Not all are called Early Bird, but all follow the original premise and emphasise that these services are church in themselves for the mostly fathers and children who attend, with some families choosing to come 'fully into the life of the church'.

We make a virtue of being early and design it for children and parents,

he says.

They know it's only half an hour and we describe it as 'the best way to start Sunday'. Because it caters for children, the parents are pleased, but it also offers community.

Fenland Community Church

Fenland Community Church - groupWhen Edward and Marilyn Kerr, with the support of Plumbline Ministries, planted Fenland Community Church in their Cambridgeshire town, they had no idea who they would meet.

Their new congregation of a small number of people who had moved from another church held an outreach week on a bus in the town centre. Among those who came were two women with learning disabilities in their thirties.

Drawn to this church community, the women also began attending a long-standing youth group led by the Kerrs. However, it was clear that this was not the best place for them.

We began to ask, what can we do for them?

Edward says.

At around the same time, two years into the plant, members began to leave. As the church collapsed, the number of learning disabled people showing an interest increased. They began meeting with the Kerrs, with the permission of their carers and residential home managers.

Up to 35 people, including carers, now meet three Sundays a month in a local scout hall, while the Kerrs open their home once a month for a prayer meeting. In addition, they take monthly meetings in six residential care homes where either a proportion or all of the residents take part, depending on the size of the home.

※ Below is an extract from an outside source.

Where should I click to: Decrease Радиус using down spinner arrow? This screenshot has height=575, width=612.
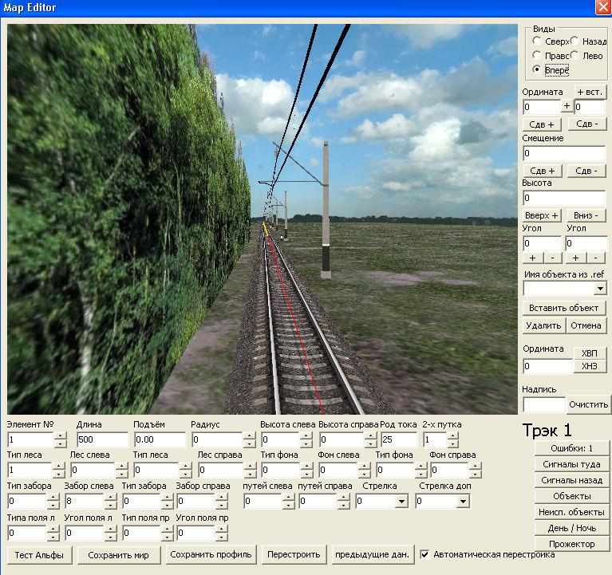[x=249, y=444]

'Are we meeting their needs? If not, how can we?'

All this is very different from the Kerrs' original vision of evangelising their local community through events and a house church gathering.

We had to give way on a Fenland wide church with 'normal' people,

Edward says.

At first it was a struggle because we were just managing these people, not knowing what to do. We have had support from Causeway Prospects, and have adapted some of their material for our groups. However, much of our material for Sundays is 'home-grown'. It was about five years in that I realised, okay God, this is right, and we're not looking for 'normal' people now.

In fact, Edward and Marilyn, despite their struggle, have never said 'no' to the way Fenland Community Church has developed, their main concern being 'how'.

Even now we're still asking those questions,

Edward says.

Are we meeting their needs? If not, how can we? Within obvious limits no idea is excluded!

He tells the story of one man who has attended Fenland Community Church since its early days in 1996.

'Within obvious limits no idea is excluded!'

By nature he's quite diffident,

Edward says,

but he has blossomed over the years. He's now able to take responsibility for handing out percussion instruments and the flags we use in worship. He often volunteers to pray for people or to start the service. Every now and then he is prophetic, though sometimes he's a bit mumbly and we have to ask him to say it again!

Another young man with Downs Syndrome, who rarely talks and can sign only badly, is

wonderfully sensitive with flags, waving them over the congregation in a way that's very prophetic and moving.

What does the future hold? The Kerrs are fully committed to exploring ways of sharing Jesus with people with a learning disability, involving them in church life, using whatever works rather than whatever is traditional.